In one of the lectures he gave while Oxford Professor of Poetry – on ‘clarity and obscurity’ – the now Poet Laureate Simon Armitage recalled attending a poetry reading with a non-poet friend (all the lectures are available to listen to here). After the reading, the friend asks Armitage about the mini-introductions the readers had given to their poems: why, his friend wants to know, don’t they put them in the books? In reply, Armitage reels off various defences – a book is a privileged space, that any one explanation might preclude other readings.
“I still think they should put them in the books,” his friend says. “Or in the poem.”
While he doesn’t go as far as advocating for individual introductions, Armitage goes on to describe how poems can be more or less generous with the information they offer. He suggests that the contemporary tendency to hold something back – those references which have a personal, or particular, but unexplained resonance – may even be an attempt to recreate the kind of ‘enigma’ which was previously summoned up by the conflict between form and meaning, now that poetry itself is increasingly formless.
Free verse is sometimes defended as a less elitist way of writing, so it has always struck me as curious that it often goes hand in hand with obfuscation, deliberate or otherwise. What, Armitage asks, if obscurity is just another ‘club membership by which the ignorant and uninformed are kept outside the door’?
Several of the poems Armitage discusses are ekphrastic poetry: responses to works of art. He shows how some contemporary examples require the reader to be familiar with niche works of art (allowing for the fact nicheness is relative). Others do not even reference the work they are responding to: only the ‘in the know’ would know the poem is a response at all.
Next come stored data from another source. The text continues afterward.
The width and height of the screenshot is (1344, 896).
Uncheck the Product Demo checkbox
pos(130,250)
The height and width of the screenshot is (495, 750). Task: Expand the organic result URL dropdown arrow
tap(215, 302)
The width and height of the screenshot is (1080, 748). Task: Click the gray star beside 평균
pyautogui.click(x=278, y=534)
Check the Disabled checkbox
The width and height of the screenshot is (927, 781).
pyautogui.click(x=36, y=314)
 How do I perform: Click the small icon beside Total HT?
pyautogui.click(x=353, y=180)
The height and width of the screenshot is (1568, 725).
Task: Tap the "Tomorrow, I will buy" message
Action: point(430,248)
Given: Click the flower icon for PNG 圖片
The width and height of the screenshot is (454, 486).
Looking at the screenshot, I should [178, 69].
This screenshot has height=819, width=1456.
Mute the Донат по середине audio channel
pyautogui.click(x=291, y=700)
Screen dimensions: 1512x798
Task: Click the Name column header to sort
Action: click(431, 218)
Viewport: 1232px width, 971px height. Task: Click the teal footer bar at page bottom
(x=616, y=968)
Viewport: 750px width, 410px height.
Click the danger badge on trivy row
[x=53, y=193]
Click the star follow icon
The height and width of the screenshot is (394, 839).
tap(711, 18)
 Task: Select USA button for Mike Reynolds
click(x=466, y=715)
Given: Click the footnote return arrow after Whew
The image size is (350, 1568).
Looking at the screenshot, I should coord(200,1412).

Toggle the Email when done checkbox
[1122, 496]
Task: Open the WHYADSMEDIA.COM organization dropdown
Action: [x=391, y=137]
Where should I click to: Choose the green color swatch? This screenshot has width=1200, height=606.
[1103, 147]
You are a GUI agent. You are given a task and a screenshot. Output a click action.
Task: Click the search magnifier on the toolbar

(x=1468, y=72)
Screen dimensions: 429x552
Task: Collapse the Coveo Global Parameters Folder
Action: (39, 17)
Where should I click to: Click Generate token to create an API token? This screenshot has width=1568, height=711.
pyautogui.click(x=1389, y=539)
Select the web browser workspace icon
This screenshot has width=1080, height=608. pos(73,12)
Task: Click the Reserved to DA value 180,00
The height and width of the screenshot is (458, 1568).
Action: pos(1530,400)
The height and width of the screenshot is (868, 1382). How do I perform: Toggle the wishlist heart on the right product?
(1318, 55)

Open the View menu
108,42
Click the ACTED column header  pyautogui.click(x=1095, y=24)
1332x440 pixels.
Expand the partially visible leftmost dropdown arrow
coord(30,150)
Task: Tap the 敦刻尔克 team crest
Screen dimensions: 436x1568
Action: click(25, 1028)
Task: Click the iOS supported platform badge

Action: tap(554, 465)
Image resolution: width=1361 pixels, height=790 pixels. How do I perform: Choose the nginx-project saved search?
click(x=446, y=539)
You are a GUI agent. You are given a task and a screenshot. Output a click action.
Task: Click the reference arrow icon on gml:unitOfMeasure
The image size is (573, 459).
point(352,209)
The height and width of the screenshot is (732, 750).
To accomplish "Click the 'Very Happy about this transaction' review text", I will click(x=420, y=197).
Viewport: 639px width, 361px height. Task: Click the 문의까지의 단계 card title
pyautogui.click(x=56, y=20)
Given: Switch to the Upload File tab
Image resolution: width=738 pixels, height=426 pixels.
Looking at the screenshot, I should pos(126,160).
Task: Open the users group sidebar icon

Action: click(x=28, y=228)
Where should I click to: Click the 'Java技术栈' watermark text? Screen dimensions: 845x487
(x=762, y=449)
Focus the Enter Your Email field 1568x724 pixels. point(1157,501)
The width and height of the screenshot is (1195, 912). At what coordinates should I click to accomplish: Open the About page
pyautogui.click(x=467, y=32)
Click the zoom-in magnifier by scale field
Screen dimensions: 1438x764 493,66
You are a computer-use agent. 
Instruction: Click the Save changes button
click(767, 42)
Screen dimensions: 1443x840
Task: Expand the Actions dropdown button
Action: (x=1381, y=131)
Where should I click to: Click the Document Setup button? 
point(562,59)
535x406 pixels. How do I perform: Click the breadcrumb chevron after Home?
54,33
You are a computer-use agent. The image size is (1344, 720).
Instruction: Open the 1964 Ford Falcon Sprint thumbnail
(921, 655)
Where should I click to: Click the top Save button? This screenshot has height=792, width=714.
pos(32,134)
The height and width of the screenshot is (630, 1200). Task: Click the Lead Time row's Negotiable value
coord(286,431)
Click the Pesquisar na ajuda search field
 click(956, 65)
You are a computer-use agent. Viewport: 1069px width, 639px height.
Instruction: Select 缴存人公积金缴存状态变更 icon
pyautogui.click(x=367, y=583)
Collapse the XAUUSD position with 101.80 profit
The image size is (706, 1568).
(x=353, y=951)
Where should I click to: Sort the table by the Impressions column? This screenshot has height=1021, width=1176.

What is the rationale behind deciding not to give the reader this kind of information?
By contrast, W. H. Auden’s ‘Musee des Beaux Arts’ (one of my favourite poems full stop), describes the whole picture: it takes what Armitage calls a ‘belt and braces’ approach, even at the risk of providing ‘unnecessary subtitles’ to a familiar image. The Fall of Icarus by Breughel, was not familiar to me when I first read the poem, though I knew the myth. But that is the point. The poem still works: it might even work if you didn’t know the myth, or at least make you want to seek out both the story and the picture. The enigma is in the delivery of the idea of the awful ordinariness of suffering (in the rhymes, as Armitage puts it).
It’s possible the internet has encouraged writers to feel like they can demand more of their readers. Armitage describes having to Google a sculpture in order to properly appreciate one poem. If Auden’s readers had wanted to see Breughel’s The Fall of Icarus for themselves they would have had to go to Brussels (I Googled that) – or find a reproduction.
NB In the spirit of explanation, the title of this blog is taken from a line in Armitage’s lecture and the image is The Fall of Icarus (c.1555).